[[ Excerpt provided, beginning ]]

These are not mere legal formalities: the aim of notifying state authorities and trade unions is to protect the employees from unfair dismissal. Employers who fail to provide their lists to the state au­thorities face a fine equal to the annual salary for each dismissed employee.

If a trade union is established at the business, the employer must obtain its consent to the dismissals. If it fails to do so, the courts will refuse to hear the re­spective labor disputes until the union has given or refused its consent.

Local state administrations are also entitled, under the Mass Dismissals Act, to suspend the redundancies for up to 6 months upon request of the state em­ployment authorities where they would increase the unemployment level by more than 0.5%.

Group redundancies are only per­mitted where the employer cannot transfer the employees to other accept­able positions. If they are not all offered vacancies arising within two months following their notification of redun­dancy, the courts will judge their dis­missal to be unlawful. To avoid this, employers should always get signatures of employees confirming their refusal of positions offered to them.

Under the Labor Code, group redun­dancies may not include certain catego­ries of employees, such as the highly qual­ified and the highly productive. Where choosing between employees with equal skills and experience, preference should be given to employees who:

- have two or more family depend­ants;

- are the only breadwinners in their families;

- are on continuous work experi­ence at the business;

- are students (whether at higher or secondary special schools);

- are former combatants, war invalids and veterans;

- suffer from a professional occupational disease or were disabled while working there;

-  are inventors;

- are former deportees, for the first five years after their return to Ukraine for permanent residence;

- are former servicemen of fixed-term military service and alternative (non-military) service, for two years after discharge.

The Draft Labor Code excludes the last three categories from the list but then gives them the same guarantees and preferences where they are hired in the previous 2 years under the relevant quota system.

[[ Excerpt provided, end ]]
[[ Dataset entries, beginning ]]

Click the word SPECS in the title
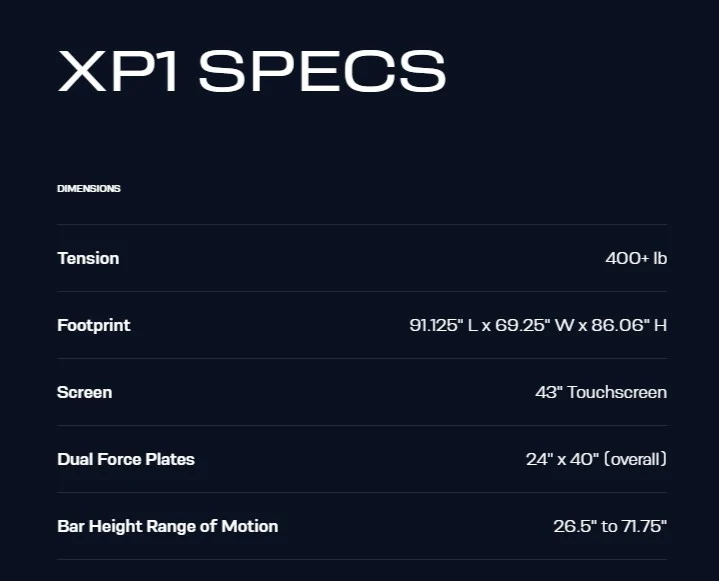 point(322,71)
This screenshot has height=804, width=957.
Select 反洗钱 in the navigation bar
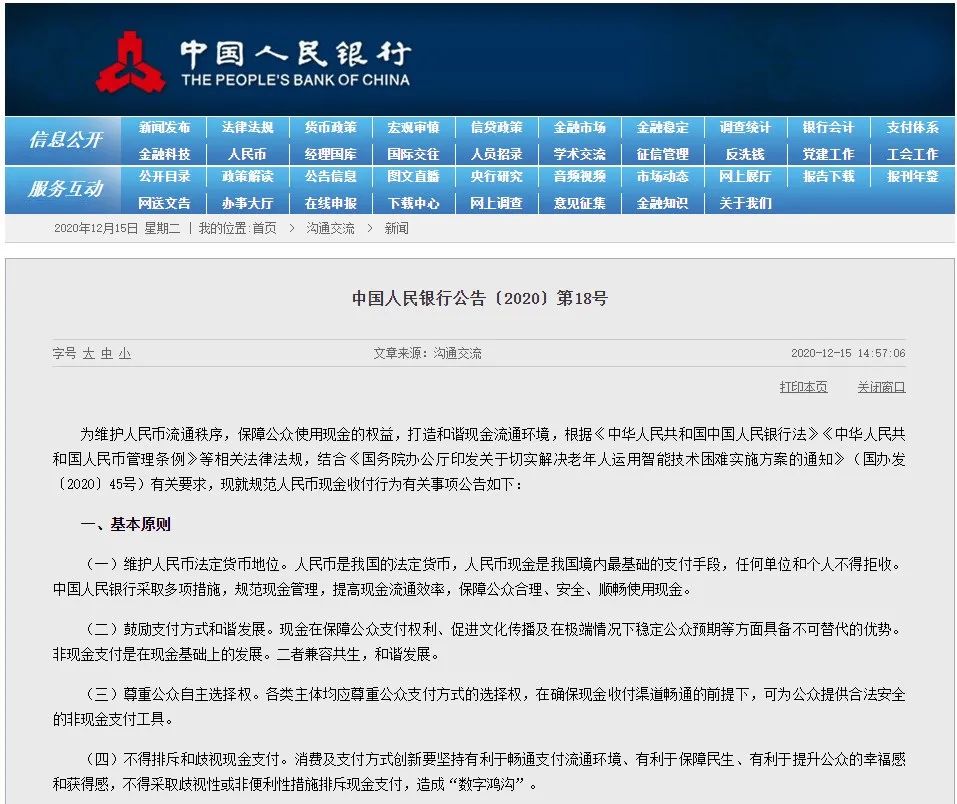745,154
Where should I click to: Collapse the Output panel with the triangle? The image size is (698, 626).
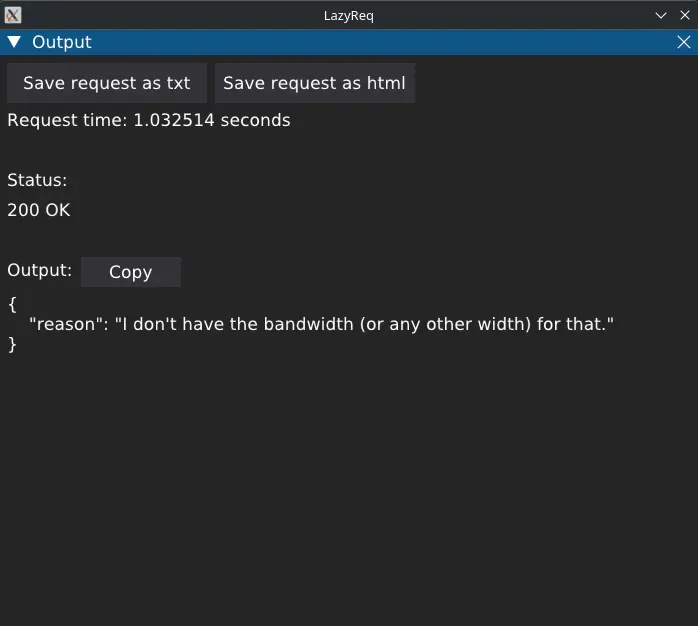[14, 42]
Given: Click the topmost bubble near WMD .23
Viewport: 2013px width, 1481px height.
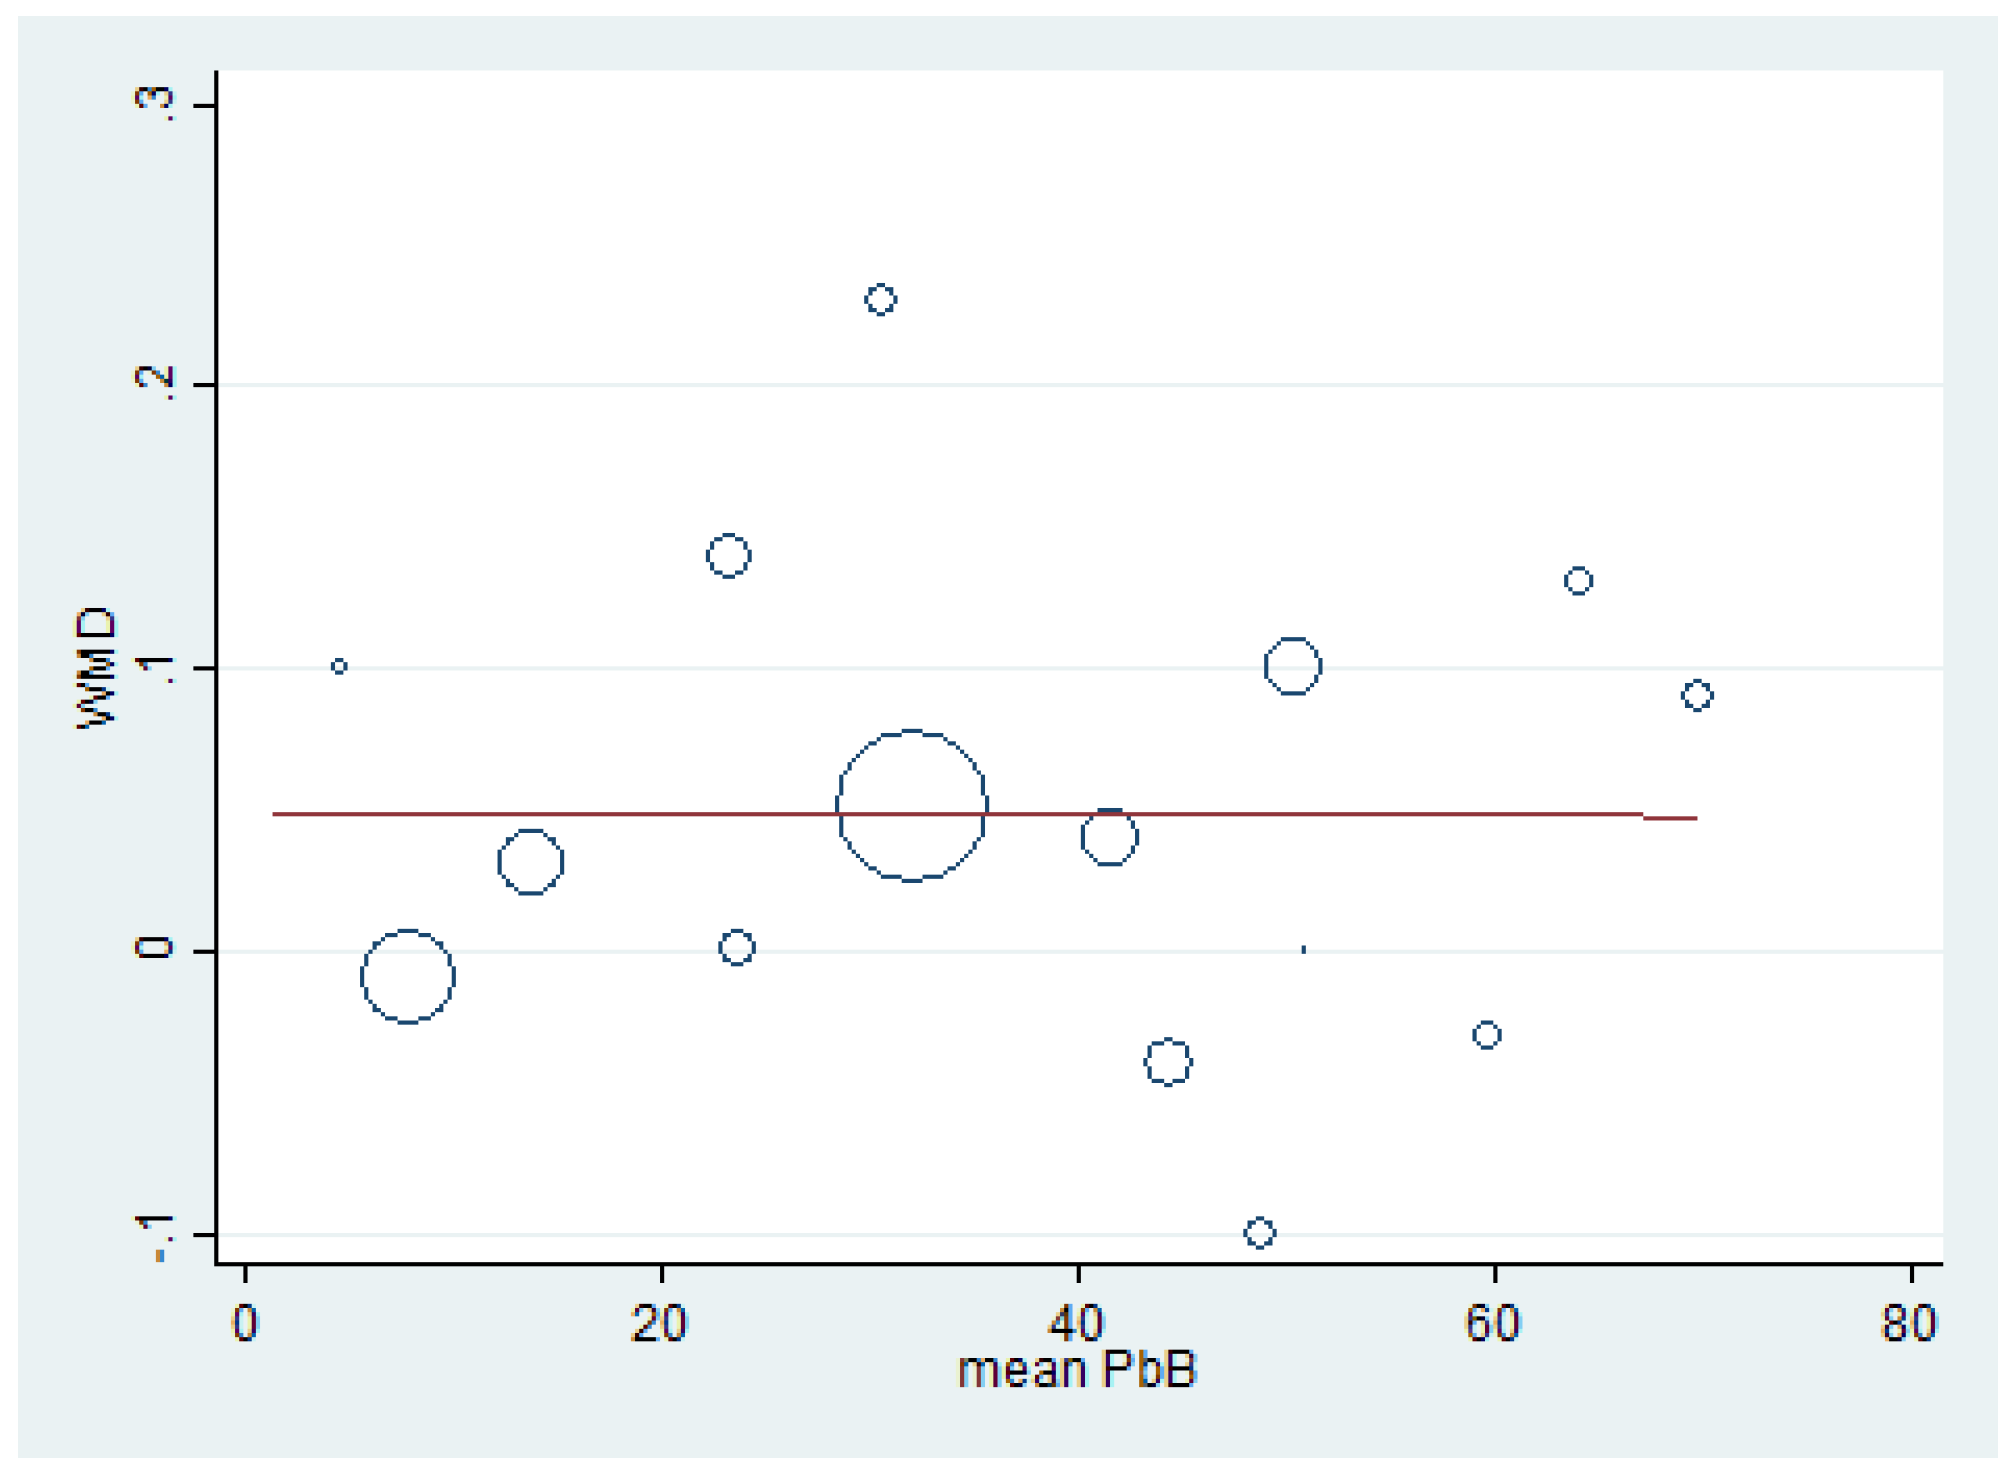Looking at the screenshot, I should (880, 299).
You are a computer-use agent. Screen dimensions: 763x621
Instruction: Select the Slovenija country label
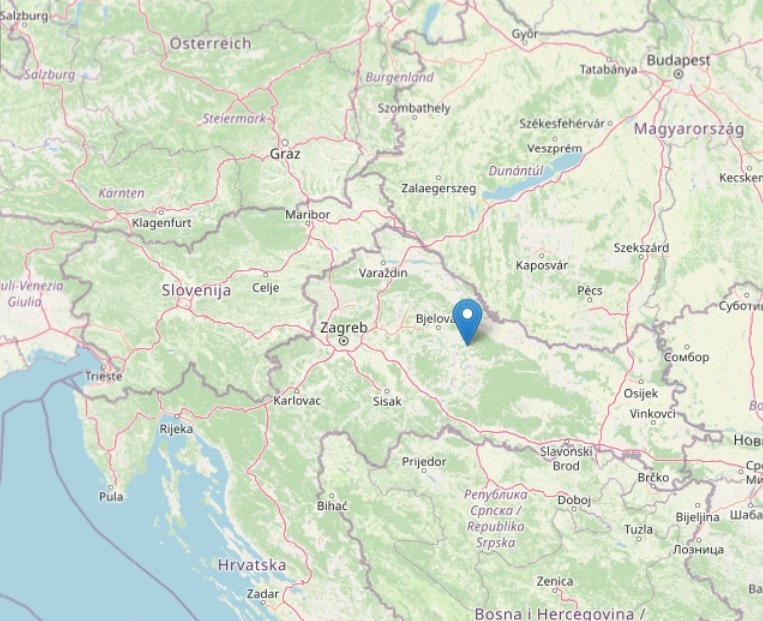coord(197,291)
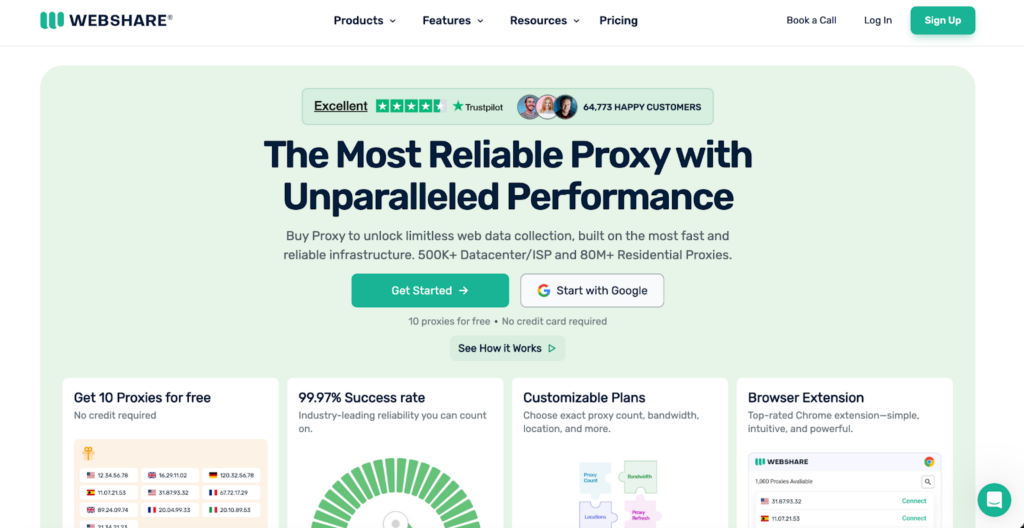This screenshot has width=1024, height=528.
Task: Click the Proxy Count puzzle piece
Action: [x=591, y=479]
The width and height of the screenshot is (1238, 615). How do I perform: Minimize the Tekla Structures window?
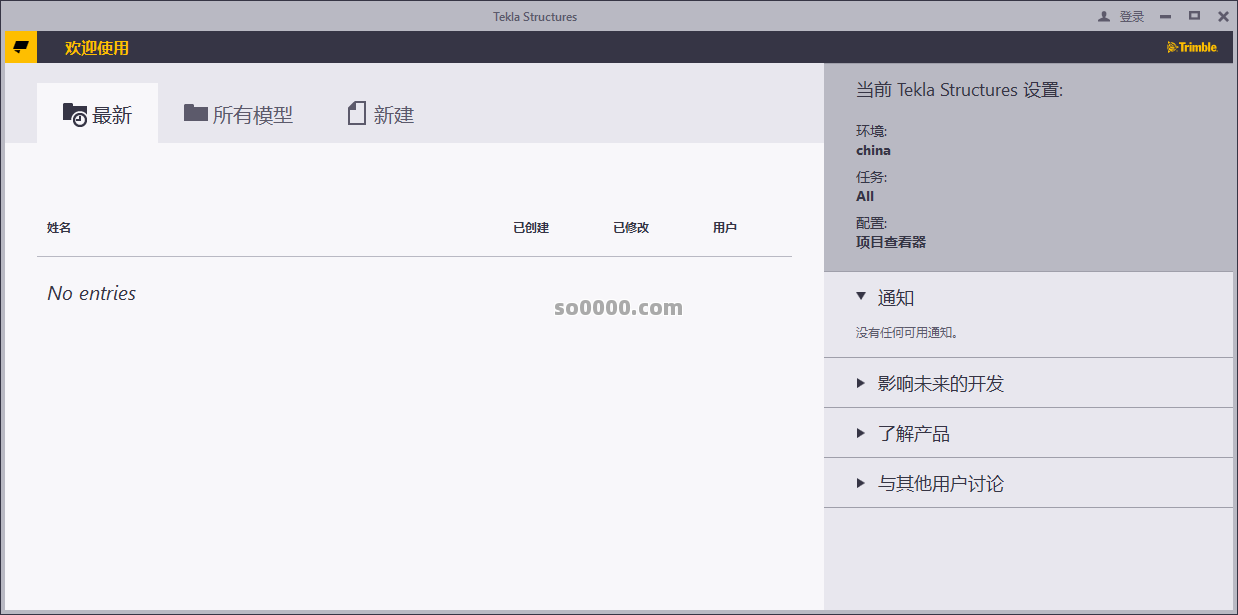1165,17
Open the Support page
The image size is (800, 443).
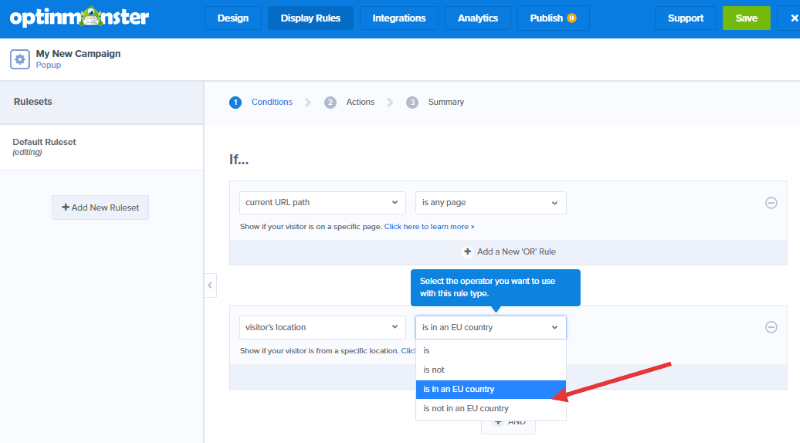point(685,18)
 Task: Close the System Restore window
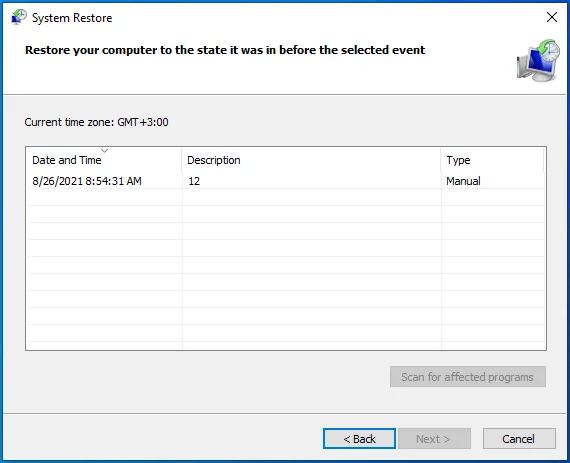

[[ Dataset entries, end ]]

◆ **Try it**: Repeat word for word the part of the mass dismissals excerpt from "- are on continuous" to "years after discharge.".

◆ **Response box**:
- are on continuous work experi­ence at the business;

- are students (whether at higher or secondary special schools);

- are former combatants, war invalids and veterans;

- suffer from a professional occupational disease or were disabled while working there;

-  are inventors;

- are former deportees, for the first five years after their return to Ukraine for permanent residence;

- are former servicemen of fixed-term military service and alternative (non-military) service, for two years after discharge.